Meet mKernel: A Multi-GPU, Multi-Node Fused Kernel Library for GPU-Driven Communication

In the pursuit of faster and more efficient artificial intelligence workloads, researchers have identified a significant bottleneck: GPU communication overhead. According to data cited by the mKernel project, this overhead can consume 43.6% of the forward pass and 32% of end-to-end training time. The issue is even more pronounced in popular Mixture-of-Experts (MoE) models, where inter-device communication can account for up to 47% of total execution time.

To address this challenge, researchers from UC Berkeley's UCCL project have developed mKernel, a library of persistent CUDA kernels that fuse intra-node NVLink communication, inter-node RDMA, and compute into a single kernel.
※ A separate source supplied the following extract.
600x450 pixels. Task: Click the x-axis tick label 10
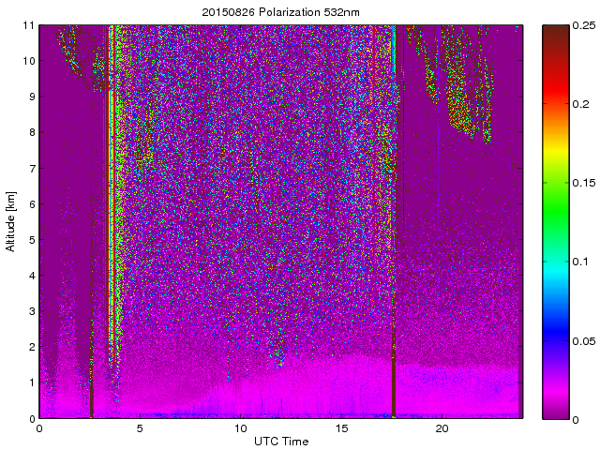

This innovative approach aims to minimize the communication bottleneck by enabling GPU-driven communication, where the GPU itself triggers transfers, eliminating the need for host-driven communication. The standard model for multi-GPU communication, known as host-driven, relies on the CPU to run the control path and call into libraries like NCCL or NVSHMEM.

However, this approach has two major limitations. Firstly, CPUs are not scaling with GPU compute, leading to microsecond-scale host orchestration overhead. Secondly, host-driven systems overlap compute and communication at coarse kernel boundaries, making finer-grained overlap at the tile or chunk level impossible.
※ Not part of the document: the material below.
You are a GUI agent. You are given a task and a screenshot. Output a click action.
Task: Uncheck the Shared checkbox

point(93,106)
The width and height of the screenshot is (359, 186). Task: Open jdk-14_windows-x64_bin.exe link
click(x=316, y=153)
mKernel offers a compelling alternative by fusing intra-node NVLink communication, inter-node RDMA, and dense compute into a single kernel. This library supports multi-GPU and multi-node configurations, allowing for fine-grained intra-kernel overlap and persistent kernel with SM specialization. The research team evaluated mKernel on two 2-node × 8-H200 clusters, benchmarking it against several existing libraries, including NCCL, Triton-distributed, and Flux.
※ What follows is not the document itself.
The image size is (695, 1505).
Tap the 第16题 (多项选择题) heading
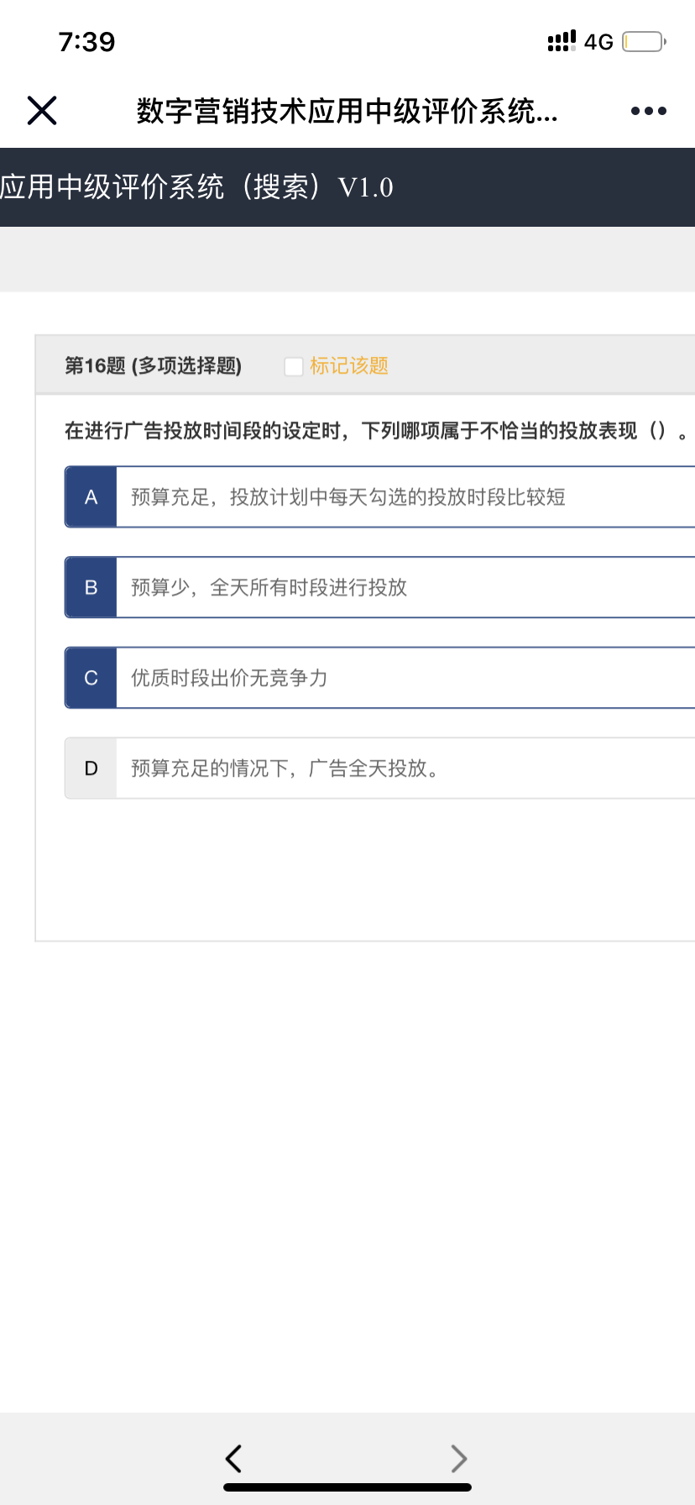click(x=154, y=366)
The mKernel library is open-source and supports two networking backends, with requirements including NVIDIA Hopper GPUs, CUDA 12.9, and Python with PyTorch. By providing a more efficient and scalable solution for GPU-driven communication, mKernel has the potential to significantly accelerate AI workloads and push the boundaries of what is possible in the field. As the research team notes, further benchmarking at larger scales is still in progress, but the initial results are promising.

With mKernel, the UCCL project aims to make GPU-driven communication a reality, unlocking new levels of performance and efficiency in AI computing.